In 2022, quality assurance testers at Call of Duty studio Raven Software became the first union to organize at a major American games company as the Game Workers Alliance-CWA. Today, after three years of negotiation, GWA-CWA members voted to ratify their first contract between the union and Microsoft.
According to a press release from the Communications Workers of America, which aided in the Raven unionization effort in 2022, the contract secures a guaranteed 10% wage increase over a period of two years, the elimination of crunch time and prolonged mandatory overtime, clear job descriptions and promotion processes, and additional worker protections.
“From day one, we made it a priority to include every voice in the room, and the contract we came out with reflects what we need—better pay, real career paths, and protection from burnout.

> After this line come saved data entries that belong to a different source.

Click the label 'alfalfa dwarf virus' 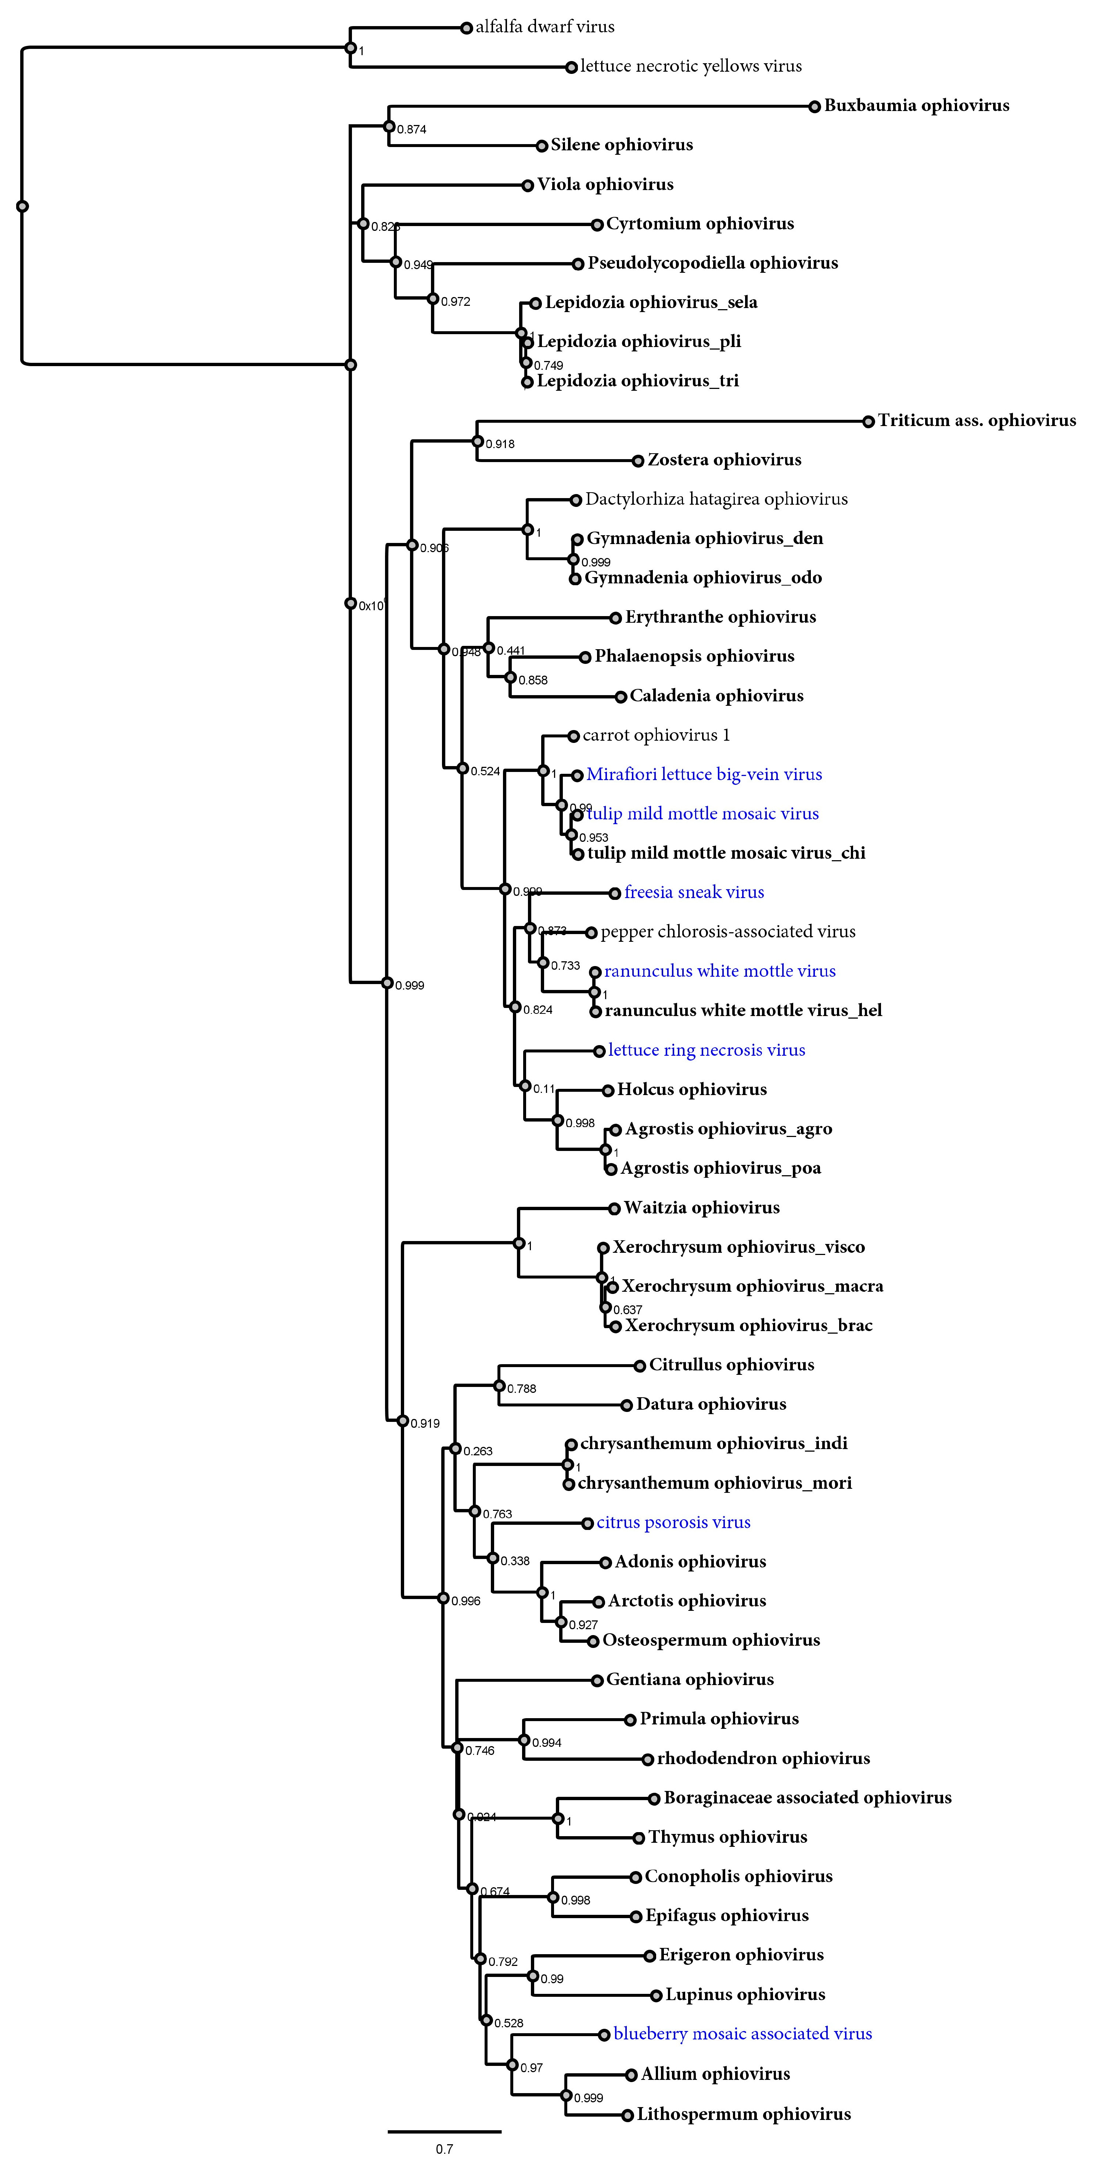[x=545, y=27]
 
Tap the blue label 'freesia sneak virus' [x=694, y=893]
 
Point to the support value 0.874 [x=411, y=129]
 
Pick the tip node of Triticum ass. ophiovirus [x=868, y=422]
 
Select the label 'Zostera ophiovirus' [x=724, y=460]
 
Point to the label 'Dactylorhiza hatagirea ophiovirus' [x=716, y=500]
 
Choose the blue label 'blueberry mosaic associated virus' [x=743, y=2034]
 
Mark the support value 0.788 [x=521, y=1389]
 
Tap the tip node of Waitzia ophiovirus [x=614, y=1209]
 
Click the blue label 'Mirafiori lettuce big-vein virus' [x=704, y=775]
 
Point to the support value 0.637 [x=627, y=1310]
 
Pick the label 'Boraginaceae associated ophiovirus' [x=807, y=1798]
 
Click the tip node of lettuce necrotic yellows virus [x=571, y=67]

It’s a contract that actually values the work QA does,” said Raven QA tester and GWA-CWA bargaining committee member Erin Hall. “I’m proud of what we accomplished, and I hope it shows other game workers that organizing works—and it’s worth it.”
The Raven QA unionization effort followed a two-month strike that began in December 2021 when its owners at Activision laid off a dozen quality assurance testers despite their contributions to the massive success of Call of Duty: Warzone earlier that year. A long history of devalued QA labor in the games industry has motivated similar worker organization efforts for testers at other studios like ZeniMax.
While Activision resisted the nascent unionization efforts at its studios, Microsoft said during its still-underway Activision-Blizzard acquisition in 2022 that it wouldn’t oppose the Raven QA union and other Activision worker organizations. In the years since, however, union negotiations stalled, eventually provoking a strike from the GWA-CWA’s peers at ZeniMax. The ZeniMax union reached its own tentative contract agreement with Microsoft in June.
Today, Raven’s QA staff celebrate their contract as a victory for workers throughout the industry.
“Going from organizing to sitting across the table from one of the largest tech corporations in the world was a huge learning curve, but we never lost sight of why we were there,” said GWA-CWA bargaining committee member Autumn Prazuch. “We fought hard for raises and job structures that will finally make QA a sustainable career path, and we were able to negotiate limitations on mandatory crunch. Ratifying this contract is a win for game workers everywhere who are ready to take the first step toward a better future.”